Since February 18, 2011, 7.02 am, on the powder-soft, pink-sand, turquoise-waters of the famous Crane Beach, at The Crane Resort in Barbados, the oldest continually operating hotel in the Caribbean, I have, somehow, someway, much to my surprise and delight, taken over 1 million iPhone photos, on 10 different iPhone cameras, in over 50 countries of the world.
It has been one of the most remarkable and memorable journeys of my adult life.
Pinch me. Did this really happen?
I remember the early-morning experience, vividly and intensely, of taking my very first, intentional iPhone photograph, facing East, watching the rising sun crest over the horizon of the mighty Atlantic. It was love at first sight. It was. It so was. It still is.
I have never, at any point in my storied and celebrated 4+ decade career, been more emotionally attached to the body-of-work I have created with my iPhone cameras. The run and ride have been sensational.
Of course, at the time, as you might have imagined, I had no earthly idea, about the significance of magnificence, of that single event and its effect on my photography purpose and passion in life. All I sensed, at the moment, was that this simple, lowly, pocket-camera would and could potentially change, challenge, and reshape, not just the way I took pictures, but how I lived my life. It did both in glorious shape and form.
I am so very grateful.
It didn’t take long for the early infatuation with my iPhone camera to become an ongoing devotion, adoration, fixation.

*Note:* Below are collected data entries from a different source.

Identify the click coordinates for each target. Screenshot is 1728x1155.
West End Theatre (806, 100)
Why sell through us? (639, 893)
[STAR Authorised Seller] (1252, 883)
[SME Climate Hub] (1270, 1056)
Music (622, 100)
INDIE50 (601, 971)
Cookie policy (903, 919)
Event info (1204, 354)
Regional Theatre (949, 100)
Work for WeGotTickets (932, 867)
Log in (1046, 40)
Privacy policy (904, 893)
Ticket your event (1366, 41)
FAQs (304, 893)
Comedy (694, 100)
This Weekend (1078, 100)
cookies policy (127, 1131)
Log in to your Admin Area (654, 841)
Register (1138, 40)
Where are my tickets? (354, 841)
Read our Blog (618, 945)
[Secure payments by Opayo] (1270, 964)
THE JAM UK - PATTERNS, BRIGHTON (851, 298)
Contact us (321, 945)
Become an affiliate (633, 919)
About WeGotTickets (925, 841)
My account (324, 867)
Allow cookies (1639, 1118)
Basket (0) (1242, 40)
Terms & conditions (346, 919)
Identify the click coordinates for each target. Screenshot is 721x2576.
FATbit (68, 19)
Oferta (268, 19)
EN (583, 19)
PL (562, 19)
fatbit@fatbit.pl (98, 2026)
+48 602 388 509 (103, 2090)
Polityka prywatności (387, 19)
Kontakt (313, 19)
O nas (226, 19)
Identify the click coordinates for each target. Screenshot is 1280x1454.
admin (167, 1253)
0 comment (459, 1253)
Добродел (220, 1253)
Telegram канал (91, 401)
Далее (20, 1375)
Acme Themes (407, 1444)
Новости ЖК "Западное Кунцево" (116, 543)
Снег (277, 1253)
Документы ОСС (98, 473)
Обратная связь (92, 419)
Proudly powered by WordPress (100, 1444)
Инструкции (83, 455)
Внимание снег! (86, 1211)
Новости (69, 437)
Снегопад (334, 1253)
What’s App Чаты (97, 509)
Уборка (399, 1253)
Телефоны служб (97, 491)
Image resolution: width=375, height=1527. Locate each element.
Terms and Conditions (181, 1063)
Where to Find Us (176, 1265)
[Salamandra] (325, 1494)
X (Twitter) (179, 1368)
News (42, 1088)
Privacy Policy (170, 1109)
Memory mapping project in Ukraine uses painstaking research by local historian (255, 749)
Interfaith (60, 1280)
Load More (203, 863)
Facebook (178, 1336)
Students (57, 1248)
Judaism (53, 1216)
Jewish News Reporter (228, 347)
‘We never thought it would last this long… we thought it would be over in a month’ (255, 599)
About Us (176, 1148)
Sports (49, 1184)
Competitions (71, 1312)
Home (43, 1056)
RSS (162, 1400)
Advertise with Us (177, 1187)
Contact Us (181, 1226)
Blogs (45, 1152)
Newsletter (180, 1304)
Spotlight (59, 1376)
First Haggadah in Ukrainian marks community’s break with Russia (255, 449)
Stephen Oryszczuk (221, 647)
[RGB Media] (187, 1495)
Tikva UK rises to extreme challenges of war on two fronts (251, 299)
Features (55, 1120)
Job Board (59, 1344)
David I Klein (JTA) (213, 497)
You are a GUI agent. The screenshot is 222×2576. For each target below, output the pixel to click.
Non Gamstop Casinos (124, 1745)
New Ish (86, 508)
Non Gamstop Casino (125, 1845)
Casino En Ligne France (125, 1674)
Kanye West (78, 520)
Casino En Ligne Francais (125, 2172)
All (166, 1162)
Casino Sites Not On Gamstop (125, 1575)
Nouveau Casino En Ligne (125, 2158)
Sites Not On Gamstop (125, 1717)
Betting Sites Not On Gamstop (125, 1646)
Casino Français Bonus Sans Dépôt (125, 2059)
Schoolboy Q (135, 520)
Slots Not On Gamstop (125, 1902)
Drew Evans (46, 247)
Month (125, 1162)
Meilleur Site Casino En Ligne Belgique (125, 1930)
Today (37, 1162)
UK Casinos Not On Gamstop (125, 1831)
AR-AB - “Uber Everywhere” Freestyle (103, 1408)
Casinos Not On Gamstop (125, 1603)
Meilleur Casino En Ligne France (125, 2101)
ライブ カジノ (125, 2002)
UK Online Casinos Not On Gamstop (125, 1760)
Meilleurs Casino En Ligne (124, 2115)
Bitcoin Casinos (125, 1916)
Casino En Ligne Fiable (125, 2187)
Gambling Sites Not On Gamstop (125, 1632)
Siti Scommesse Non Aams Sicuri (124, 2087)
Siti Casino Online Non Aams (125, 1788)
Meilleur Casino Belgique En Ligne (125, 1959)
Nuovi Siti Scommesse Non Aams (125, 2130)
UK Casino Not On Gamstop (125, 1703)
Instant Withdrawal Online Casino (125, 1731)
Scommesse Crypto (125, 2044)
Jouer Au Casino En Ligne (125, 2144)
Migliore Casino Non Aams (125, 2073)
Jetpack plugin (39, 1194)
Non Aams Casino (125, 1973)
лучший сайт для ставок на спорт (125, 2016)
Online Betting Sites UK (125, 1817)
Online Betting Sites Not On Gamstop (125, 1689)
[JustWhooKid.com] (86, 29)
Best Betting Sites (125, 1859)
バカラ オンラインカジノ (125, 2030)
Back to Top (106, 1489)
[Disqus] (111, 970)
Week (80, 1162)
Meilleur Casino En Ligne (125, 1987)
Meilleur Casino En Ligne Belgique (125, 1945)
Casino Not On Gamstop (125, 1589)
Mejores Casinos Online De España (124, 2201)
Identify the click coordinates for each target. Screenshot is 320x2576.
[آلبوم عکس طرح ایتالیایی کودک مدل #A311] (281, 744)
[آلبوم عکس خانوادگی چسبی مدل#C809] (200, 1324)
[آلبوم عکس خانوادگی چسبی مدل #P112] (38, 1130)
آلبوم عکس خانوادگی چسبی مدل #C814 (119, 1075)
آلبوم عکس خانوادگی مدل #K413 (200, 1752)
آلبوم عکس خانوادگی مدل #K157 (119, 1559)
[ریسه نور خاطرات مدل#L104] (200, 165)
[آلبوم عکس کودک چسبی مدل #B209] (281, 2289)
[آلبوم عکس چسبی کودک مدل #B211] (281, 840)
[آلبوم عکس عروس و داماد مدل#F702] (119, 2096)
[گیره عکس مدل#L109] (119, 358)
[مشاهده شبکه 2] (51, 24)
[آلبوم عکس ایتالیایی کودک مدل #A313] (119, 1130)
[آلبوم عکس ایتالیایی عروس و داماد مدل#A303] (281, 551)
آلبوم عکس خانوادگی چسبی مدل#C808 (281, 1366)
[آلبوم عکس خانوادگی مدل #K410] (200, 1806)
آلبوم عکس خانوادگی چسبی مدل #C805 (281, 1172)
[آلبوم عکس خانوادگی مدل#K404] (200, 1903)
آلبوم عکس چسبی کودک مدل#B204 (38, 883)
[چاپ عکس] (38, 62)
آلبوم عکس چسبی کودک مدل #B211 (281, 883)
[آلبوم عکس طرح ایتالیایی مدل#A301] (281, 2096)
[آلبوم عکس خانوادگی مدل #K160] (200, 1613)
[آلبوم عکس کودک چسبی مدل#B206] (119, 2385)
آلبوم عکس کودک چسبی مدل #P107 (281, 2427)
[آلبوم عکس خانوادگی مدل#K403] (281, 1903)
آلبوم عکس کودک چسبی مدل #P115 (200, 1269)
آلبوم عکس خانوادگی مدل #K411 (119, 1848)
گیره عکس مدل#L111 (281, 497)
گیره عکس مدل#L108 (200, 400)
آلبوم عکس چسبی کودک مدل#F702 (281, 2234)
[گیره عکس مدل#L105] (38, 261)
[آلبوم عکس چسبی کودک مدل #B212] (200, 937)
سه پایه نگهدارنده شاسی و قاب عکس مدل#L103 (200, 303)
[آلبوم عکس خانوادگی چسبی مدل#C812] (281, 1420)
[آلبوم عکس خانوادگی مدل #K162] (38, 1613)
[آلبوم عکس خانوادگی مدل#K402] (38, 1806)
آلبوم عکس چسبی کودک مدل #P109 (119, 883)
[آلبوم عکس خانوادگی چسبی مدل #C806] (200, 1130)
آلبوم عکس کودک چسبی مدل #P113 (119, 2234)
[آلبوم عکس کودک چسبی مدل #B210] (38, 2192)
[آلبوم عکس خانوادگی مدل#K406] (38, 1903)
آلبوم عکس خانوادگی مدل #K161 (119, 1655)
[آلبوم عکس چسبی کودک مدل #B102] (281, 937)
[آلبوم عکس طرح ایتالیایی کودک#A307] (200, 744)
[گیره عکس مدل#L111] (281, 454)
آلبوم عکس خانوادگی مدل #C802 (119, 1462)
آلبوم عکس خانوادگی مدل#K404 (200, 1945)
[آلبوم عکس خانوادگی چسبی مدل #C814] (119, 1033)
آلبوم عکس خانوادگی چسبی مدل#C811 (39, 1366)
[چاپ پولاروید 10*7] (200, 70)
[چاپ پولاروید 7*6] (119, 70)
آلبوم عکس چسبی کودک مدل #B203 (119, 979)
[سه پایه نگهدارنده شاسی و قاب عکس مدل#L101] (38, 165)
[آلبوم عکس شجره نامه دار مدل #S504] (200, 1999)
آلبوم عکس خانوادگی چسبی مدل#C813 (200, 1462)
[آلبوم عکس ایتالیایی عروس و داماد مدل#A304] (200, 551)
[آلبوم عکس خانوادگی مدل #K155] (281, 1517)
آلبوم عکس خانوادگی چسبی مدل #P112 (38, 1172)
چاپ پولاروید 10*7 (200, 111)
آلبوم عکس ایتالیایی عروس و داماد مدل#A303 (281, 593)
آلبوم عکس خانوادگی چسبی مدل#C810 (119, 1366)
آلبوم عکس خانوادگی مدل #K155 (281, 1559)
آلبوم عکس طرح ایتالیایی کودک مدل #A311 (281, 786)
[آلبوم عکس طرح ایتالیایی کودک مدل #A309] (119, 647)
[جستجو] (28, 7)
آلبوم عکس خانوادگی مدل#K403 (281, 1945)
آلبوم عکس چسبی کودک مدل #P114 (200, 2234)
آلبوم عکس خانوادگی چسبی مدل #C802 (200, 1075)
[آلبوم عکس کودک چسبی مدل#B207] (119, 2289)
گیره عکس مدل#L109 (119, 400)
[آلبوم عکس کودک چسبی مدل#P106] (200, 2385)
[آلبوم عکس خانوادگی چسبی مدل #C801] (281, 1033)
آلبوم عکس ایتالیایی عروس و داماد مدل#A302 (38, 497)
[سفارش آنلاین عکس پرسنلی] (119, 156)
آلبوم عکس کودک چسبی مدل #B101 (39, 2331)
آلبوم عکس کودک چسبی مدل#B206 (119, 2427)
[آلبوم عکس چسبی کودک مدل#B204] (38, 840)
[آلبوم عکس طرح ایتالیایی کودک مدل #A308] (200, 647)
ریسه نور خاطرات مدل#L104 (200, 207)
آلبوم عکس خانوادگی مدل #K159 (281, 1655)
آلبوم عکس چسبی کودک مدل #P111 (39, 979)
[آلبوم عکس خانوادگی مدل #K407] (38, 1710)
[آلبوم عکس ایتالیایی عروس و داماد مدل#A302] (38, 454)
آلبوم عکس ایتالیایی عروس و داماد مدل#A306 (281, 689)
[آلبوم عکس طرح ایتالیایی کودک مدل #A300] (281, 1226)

In analog speak, at 36 exposures per roll, 1 million photos equal 27.7K rolls of film.
Take a million photos and divide that by my 10-year obsession with iPhone cameras, and you come with 274 images a day.
That would be 274 images per day, 7 days a week, for the last 10 years. Yikes. Talk about being prolific.
Not too shabby considering that the average consumer takes, approximately, 224 photos per year.
1 million seconds is 12 days (a vacation)
The height of a stack of 1,000,000 one-dollar bills measures 4,300 inches or 358 feet, about the height of a 30 to 35 story building.
The area covered by 1,000,000 one-dollar bills measures 111,287.5 square feet. This would cover an area approximately equal to the size of two football fields.
The length of 1,000,000 (one million) one-dollar bills, laid end-to-end, extends 96.9 miles.
Shooting 1 million iPhone photos, over a 10-year stretch of time, is a milestone of gargantuan, even herculean, proportions, that I am humbly proud of.
I know, firsthand, from experience, what works and what doesn’t.
And the best news of all, I have the images to prove it.
Oh, do I have the images!
Never, in my wildest dreams, did I imagine, for a second, that this plebeian phone-camera device, would forever alter and transform the trajectory of my career and life. But it has, is, and, I bet, will continue, until I leave this good earth
I’m looking forward to the next million iPhone photos.
At some level, I feel I’m just getting started.